- [Exercício] Liste todos os anos mencionados no trecho selecionado sobre o briquete verde, na ordem em que aparecem, e indique o que o texto associa a cada um.

- [Trecho selecionado]
● ● ●

A produção do “briquete verde” será, inicialmente, realizada nas usinas 1 e 2 de pelotização, na Unidade Tubarão, em Vitória (ES), que estão sendo convertidas para este fim; e no Complexo de Vargem Grande, em Minas Gerais, onde está sendo instalada uma nova planta. A capacidade inicial de produção é de aproximadamente 7 milhões de toneladas por ano. O start up das três plantas está previsto para 2023. O investimento soma US$ 185 milhões. A estimativa é de que, no longo prazo, a companhia tenha capacidade para produzir acima de 50 milhões de toneladas por ano2 de “briquete verde”, o que levaria a um potencial de redução de emissão superior a 6 milhões de toneladas de carbono equivalente por ano (MtCo2e/ano) com uso da tecnologia.
 
O novo produto começou a ser desenvolvido em 2004 por pesquisadores da então Gerência de Tecnologia de Ferrosos da Vale, em Vitória (ES). Em 2008, a gerência foi absorvida pelo Centro de Tecnologia de Ferrosos (CTF), em Nova Lima (MG), onde continuaram os estudos sobre o briquete. O CTF é uma unidade de pesquisa de alto nível que foi criada pela companhia com função de desenvolver produtos que melhorem o desempenho dos processos industriais dos clientes siderúrgicos da Vale.

● ● ●

- [Conteúdo dos dados]
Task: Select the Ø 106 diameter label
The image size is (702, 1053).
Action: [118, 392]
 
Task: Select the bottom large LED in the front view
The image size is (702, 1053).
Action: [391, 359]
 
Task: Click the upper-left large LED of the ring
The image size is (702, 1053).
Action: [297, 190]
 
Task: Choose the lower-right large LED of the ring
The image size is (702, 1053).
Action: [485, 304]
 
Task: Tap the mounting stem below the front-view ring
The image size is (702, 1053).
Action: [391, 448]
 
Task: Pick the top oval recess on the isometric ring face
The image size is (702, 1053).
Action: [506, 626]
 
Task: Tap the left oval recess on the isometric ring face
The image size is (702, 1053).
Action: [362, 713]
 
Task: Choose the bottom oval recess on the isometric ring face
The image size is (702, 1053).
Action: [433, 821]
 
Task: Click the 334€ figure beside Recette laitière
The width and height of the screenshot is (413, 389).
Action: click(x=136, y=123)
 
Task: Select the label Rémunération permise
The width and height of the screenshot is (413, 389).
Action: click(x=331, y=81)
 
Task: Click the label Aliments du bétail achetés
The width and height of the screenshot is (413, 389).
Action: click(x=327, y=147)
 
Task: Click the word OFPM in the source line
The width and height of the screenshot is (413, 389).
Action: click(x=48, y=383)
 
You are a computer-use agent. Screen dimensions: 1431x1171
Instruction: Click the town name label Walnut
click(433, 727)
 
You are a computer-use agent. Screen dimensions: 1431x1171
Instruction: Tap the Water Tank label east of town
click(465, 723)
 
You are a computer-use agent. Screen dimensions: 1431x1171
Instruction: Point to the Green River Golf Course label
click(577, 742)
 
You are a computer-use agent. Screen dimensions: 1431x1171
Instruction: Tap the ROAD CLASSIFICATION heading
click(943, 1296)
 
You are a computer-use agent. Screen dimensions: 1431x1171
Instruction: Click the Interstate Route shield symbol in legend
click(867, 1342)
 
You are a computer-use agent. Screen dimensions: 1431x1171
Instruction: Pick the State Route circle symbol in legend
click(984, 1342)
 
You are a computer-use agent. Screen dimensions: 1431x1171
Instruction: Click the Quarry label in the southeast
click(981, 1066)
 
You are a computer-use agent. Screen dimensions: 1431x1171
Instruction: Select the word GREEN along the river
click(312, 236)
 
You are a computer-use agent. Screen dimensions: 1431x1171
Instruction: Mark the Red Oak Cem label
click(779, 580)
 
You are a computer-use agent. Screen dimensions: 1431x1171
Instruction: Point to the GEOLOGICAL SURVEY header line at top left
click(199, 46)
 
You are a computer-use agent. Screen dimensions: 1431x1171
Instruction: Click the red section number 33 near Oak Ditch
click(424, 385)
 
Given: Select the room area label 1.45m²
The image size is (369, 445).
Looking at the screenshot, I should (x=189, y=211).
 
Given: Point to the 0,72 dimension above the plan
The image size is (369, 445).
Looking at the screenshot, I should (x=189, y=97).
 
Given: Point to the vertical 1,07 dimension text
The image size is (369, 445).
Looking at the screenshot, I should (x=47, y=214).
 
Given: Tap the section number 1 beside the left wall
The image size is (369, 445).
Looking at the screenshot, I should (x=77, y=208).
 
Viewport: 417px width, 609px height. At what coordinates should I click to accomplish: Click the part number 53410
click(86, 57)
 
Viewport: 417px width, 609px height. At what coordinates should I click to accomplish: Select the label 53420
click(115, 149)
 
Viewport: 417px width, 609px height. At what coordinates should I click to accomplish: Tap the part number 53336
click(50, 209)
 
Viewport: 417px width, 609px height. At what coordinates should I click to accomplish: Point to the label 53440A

● ● ●

- [Resolução do exercício]
- 2023: previsão de start up das três plantas.
- 2004: início do desenvolvimento do novo produto por pesquisadores da então Gerência de Tecnologia de Ferrosos da Vale, em Vitória (ES).
- 2008: absorção da gerência pelo Centro de Tecnologia de Ferrosos (CTF), em Nova Lima (MG), onde continuaram os estudos sobre o briquete.